* _Task brief_: Every line in the records below with the string "plus" needs to be copied out.

* _Supplied data_:
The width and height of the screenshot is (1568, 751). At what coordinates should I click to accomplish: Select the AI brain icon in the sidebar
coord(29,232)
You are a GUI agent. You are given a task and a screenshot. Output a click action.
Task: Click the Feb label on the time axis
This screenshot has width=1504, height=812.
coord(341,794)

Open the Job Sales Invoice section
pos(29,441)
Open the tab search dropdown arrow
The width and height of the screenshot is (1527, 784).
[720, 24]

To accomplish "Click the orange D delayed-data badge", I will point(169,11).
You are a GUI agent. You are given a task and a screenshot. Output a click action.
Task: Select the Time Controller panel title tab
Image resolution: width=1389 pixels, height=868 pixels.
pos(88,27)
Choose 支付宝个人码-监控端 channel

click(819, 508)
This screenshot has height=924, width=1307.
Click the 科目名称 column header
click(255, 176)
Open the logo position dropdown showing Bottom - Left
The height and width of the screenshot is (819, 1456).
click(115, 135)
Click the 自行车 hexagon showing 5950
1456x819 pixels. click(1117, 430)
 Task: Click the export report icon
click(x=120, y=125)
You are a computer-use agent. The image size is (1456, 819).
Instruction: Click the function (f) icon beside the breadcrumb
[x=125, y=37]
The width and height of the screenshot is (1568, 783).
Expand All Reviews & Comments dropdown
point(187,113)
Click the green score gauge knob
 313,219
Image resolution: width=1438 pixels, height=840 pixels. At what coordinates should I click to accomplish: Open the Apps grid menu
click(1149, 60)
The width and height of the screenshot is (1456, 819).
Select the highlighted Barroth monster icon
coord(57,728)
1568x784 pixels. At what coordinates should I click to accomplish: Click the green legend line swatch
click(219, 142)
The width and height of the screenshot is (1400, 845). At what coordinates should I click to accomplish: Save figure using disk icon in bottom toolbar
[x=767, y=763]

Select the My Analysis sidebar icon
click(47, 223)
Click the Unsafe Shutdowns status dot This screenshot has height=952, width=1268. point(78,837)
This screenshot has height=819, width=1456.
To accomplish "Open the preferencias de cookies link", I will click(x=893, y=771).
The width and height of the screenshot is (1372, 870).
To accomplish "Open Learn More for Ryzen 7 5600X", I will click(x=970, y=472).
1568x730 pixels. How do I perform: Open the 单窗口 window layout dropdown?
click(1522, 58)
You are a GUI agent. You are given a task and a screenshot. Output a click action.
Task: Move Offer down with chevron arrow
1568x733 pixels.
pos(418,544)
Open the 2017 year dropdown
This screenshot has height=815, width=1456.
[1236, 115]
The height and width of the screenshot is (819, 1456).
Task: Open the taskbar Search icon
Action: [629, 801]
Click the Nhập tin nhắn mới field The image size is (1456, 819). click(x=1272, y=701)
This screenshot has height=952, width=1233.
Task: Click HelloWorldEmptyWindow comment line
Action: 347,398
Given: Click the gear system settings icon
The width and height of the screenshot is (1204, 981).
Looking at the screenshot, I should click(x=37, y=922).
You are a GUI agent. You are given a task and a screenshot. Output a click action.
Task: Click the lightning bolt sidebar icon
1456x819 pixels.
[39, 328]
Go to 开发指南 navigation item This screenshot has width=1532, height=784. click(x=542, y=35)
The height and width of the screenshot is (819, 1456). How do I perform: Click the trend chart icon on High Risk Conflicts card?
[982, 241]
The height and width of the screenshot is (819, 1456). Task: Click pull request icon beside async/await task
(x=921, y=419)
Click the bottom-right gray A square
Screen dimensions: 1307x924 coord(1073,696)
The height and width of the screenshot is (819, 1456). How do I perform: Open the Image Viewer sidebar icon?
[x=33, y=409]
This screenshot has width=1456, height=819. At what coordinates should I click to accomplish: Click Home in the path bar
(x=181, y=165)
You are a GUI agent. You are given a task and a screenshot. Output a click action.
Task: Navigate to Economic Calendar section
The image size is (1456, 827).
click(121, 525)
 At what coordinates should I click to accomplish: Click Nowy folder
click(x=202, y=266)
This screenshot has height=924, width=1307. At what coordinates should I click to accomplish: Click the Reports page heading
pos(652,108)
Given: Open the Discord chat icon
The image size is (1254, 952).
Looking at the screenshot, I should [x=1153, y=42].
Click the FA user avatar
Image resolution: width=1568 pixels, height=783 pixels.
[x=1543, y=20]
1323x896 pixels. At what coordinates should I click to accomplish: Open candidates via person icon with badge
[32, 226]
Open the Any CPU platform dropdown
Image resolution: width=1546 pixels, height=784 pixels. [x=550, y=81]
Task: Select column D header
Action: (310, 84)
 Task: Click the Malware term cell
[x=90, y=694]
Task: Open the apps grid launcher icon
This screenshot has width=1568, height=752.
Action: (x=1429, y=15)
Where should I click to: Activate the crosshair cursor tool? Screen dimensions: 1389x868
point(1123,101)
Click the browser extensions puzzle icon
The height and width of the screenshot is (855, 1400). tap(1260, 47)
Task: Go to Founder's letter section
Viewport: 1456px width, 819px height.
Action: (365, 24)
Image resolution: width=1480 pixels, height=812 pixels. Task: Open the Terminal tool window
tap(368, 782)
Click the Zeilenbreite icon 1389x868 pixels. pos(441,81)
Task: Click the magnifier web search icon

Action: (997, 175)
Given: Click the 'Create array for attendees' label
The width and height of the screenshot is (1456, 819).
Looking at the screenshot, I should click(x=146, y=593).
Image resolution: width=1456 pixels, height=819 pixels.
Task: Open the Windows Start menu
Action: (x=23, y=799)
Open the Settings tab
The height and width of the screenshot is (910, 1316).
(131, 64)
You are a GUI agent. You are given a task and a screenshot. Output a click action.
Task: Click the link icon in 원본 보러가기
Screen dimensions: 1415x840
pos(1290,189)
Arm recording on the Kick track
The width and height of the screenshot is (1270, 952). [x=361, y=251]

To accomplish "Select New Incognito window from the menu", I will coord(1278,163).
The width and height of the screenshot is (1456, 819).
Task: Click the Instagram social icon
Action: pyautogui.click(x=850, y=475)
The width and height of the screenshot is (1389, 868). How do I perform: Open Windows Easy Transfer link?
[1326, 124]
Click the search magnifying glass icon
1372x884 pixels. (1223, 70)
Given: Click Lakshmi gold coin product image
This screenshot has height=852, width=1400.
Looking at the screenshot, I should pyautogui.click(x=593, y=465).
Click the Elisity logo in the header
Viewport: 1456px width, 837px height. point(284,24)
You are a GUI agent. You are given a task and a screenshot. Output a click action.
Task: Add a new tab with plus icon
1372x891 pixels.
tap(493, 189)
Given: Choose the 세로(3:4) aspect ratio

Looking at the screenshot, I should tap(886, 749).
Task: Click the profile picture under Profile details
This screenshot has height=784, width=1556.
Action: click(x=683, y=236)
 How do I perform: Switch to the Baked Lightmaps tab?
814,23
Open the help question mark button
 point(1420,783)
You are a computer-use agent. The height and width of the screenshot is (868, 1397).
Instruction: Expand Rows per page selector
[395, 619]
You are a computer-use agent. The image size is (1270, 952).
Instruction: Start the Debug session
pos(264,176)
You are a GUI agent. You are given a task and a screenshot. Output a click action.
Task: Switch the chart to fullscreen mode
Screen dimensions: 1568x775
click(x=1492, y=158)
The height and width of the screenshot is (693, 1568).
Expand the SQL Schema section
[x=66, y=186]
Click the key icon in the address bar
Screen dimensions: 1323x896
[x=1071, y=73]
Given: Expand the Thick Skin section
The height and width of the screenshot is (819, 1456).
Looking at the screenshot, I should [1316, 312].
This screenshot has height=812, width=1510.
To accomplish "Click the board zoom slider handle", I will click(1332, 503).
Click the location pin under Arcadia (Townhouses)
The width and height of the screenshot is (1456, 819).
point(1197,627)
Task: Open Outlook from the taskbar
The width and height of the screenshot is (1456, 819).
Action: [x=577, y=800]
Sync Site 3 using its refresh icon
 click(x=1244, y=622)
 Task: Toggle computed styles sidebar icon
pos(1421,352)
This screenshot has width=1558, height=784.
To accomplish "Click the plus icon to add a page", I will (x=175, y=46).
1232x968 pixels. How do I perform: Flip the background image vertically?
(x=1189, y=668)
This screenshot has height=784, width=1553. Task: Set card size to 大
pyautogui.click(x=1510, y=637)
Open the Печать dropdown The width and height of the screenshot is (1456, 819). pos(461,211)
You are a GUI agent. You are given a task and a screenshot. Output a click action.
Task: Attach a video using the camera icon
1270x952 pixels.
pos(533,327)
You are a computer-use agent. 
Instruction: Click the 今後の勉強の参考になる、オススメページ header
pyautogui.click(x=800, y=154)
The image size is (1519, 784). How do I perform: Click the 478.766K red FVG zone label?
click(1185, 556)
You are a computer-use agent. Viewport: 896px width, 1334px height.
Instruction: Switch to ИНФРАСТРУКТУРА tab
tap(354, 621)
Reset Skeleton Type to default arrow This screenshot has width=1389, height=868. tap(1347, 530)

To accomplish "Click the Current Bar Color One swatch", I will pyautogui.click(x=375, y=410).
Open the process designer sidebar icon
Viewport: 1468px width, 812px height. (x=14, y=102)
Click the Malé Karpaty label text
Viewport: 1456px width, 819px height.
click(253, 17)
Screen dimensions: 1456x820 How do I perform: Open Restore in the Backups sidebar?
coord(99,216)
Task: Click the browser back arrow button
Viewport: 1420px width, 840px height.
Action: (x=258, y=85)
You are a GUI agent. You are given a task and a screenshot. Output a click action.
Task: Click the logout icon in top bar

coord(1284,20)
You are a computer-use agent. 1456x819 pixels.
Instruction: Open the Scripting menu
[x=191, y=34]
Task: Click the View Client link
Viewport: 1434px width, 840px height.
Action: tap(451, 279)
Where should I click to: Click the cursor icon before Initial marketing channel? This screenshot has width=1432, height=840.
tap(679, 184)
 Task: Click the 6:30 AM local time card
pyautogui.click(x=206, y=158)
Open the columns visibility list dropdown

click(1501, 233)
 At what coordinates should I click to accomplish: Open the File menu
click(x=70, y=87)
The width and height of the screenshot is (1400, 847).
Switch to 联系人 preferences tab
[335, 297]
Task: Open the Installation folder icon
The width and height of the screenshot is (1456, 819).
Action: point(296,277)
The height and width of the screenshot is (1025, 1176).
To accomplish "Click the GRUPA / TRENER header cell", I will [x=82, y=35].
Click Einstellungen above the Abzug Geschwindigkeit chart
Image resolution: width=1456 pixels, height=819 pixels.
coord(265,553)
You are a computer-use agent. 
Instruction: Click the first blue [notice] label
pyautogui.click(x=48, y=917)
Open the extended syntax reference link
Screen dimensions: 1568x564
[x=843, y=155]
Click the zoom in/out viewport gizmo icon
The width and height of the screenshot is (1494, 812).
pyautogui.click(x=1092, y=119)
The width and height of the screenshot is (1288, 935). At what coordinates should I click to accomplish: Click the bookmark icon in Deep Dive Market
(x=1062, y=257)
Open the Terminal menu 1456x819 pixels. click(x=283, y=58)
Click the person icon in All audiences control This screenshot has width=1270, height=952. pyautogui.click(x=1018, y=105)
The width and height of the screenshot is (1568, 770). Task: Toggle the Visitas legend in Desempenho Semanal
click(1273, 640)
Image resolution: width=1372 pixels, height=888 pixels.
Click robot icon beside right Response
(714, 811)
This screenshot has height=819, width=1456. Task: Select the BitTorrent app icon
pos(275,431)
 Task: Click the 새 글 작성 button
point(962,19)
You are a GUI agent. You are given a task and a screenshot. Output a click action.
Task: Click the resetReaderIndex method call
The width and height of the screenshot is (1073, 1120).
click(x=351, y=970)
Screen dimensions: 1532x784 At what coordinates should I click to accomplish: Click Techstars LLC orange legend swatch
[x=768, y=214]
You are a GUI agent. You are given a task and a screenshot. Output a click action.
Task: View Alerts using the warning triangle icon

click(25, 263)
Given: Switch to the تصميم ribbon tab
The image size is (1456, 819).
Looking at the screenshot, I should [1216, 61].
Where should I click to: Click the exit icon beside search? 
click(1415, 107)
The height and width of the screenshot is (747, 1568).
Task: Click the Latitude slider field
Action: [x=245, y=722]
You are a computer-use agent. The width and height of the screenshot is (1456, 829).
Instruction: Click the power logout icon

* _Task output_:
Task: Add a new tab with plus icon
To accomplish "Click the plus icon to add a page", I will (x=175, y=46).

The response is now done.